#### WRITTEN EXERCISE:
Render the items below as a JSON list of strings, one string per line and no blank lines, beginning at the line containing "Click the blue" and continuing through the line containing "pos(410,1408)", both included.

#### LISTING:
++++++++++
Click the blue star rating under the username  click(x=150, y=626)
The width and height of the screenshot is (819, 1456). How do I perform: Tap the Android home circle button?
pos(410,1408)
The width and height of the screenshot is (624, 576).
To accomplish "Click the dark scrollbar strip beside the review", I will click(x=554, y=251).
++++++++++
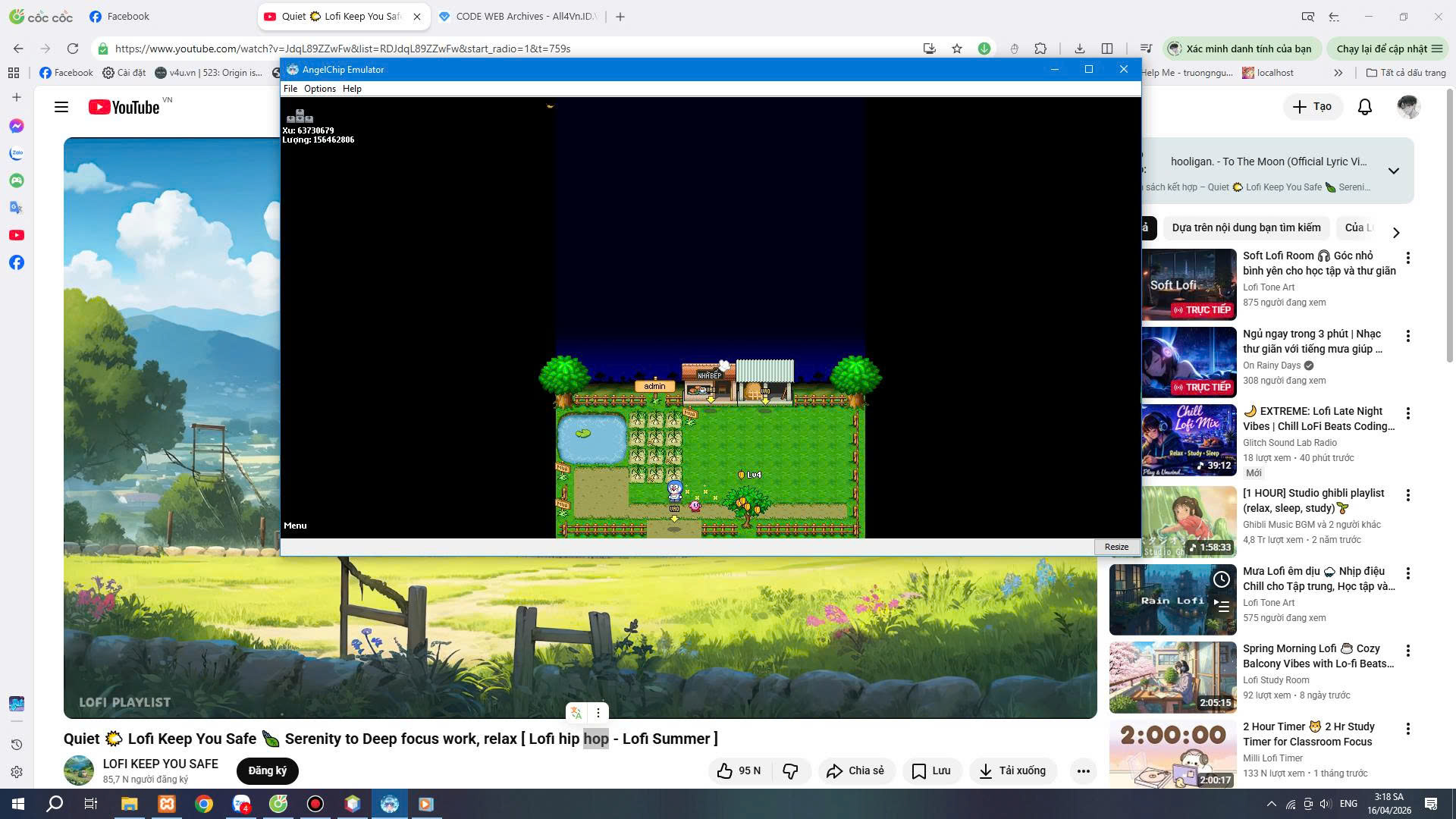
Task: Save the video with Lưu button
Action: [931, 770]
++++++++++
#### SOLVED EXERCISE:
[
  "Click the blue star rating under the username  click(x=150, y=626)",
  "The width and height of the screenshot is (819, 1456). How do I perform: Tap the Android home circle button?",
  "pos(410,1408)"
]